Profiling Protein Interactions
Researchers at Merrimack Pharmaceuticals are exploring the signaling pathways activated by the fusion protein Etv6-NTRK3, formed from a combination of the Etv6 transcription factor and the tyrosine kinase domain of NTRK3. The fusion gene is present in a variety of tumor types. Tyrosine phosphorylation can lead to protein activation and subsequent downstream-signaling activity. Merrimack scientists designed a system to determine which tyrosine moities in Etv6-NTRK3 are phosphorylated and which are required for oncogenic transformation.
Jack Allen, a scientist at Merrimack, described the group’s use of tandem mass spectrometry to identify 17 sites of tyrosine phosphorylation on the fusion protein. They then screened each site using protein domain microarrays printed onto glass slides that represent nearly all of the human Src Homology 2 and phospho-tyrosine binding domains to pinpoint protein-interaction events that could trigger signaling. Allen reported on the use of site-directed mutagenesis in combination with phenotypic assays to identify a site on the Etv6 component of the protein that is required for cellular transformation in vitro and in vivo.
Andrea Weston, senior research investigator at BMS, spoke about high-throughput screening with real-time PCR. In high-throughput screening, quantitative RT-PCR can be used to profile the effects of small molecules on gene expression in a real-life context. Although not a new technology, RT-PCR has not been readily amenable to high-throughput processes, but strategies to enable this are now available.
Challenges have included the laborious task of isolating RNA while preventing its degradation (cell lysis buffers now allow for qRT-PCR to be done directly in cell lysates); the two-step process and cDNA intermediate step required with traditional PCR methods (replaced by one-step PCR protocols that are readily automatable and require no mixing); the relatively high cost of PCR reagents and the time factor for thermal cycling (being overcome by miniaturization and the evolution to 1,536-well formats); and the fact that any error in liquid transfer will be amplified during the PCR reaction (a problem minimized by state-of-the-art low-volume, precise acoustic dispensing technologies).
Using high density plate formats and acoustic dispensing, reaction volumes have decreased to as low as 0.5 µL and 1,536 different experiments can be done in a single run. Weston presented data comparing RT-PCR performed in cell lysates with amplification of isolated RNA and described the results as “encouraging”—though not as clean as with isolated RNA—adding, “you do lose dynamic range.”

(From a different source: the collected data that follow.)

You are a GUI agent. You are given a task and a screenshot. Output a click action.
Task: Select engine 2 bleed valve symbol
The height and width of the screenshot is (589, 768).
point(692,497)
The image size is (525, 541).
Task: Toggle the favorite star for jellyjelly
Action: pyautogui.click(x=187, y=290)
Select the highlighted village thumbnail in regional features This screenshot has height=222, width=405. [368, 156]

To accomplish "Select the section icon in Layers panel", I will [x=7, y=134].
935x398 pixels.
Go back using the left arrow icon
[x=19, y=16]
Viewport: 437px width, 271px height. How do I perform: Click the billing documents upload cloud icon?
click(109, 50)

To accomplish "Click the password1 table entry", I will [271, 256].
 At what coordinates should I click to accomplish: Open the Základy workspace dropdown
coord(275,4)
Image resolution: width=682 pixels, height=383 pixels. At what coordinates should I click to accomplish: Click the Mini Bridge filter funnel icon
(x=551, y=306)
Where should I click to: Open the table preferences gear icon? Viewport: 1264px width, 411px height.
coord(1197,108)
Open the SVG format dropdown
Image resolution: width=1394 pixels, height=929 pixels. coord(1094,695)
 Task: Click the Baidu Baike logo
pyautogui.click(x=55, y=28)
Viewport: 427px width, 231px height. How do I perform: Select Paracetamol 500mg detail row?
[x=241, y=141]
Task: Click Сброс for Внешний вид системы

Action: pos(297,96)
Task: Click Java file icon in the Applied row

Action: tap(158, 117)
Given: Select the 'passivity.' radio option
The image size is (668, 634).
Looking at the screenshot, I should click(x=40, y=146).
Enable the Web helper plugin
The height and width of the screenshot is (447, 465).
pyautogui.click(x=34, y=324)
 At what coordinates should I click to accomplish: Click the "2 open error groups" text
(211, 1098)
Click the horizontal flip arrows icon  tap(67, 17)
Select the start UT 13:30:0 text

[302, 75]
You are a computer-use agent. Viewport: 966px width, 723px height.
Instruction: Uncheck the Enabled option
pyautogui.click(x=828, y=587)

She described acoustic dispensing technology from Labcyte (Echo® liquid handlers and software) and EDC Biosystems (ATS Acoustic Transfer System), as well as Beckman Coulter’s microfluidic system (BioRAPTR® FRD®), each with advantages and disadvantages such as fixed versus variable droplet sizes, greater or lesser dead volume, and software-defined or user-calibrated adjustments to compensate for variability in the meniscus.
Russell presented preliminary work using acoustic transfer of cell lysates from 1,536-well plates, with early feasibility testing yielding “promising” results with both the Labcyte and EDC instruments. As acoustic transfer drives down volumes, the cost of doing RT-PCR decreases. Weston hopes that competition will push the cost down to no more than $0.10/well. BMS is working with Roche to develop a fully automated PCR process based on the LightCycler® 1536 instrument.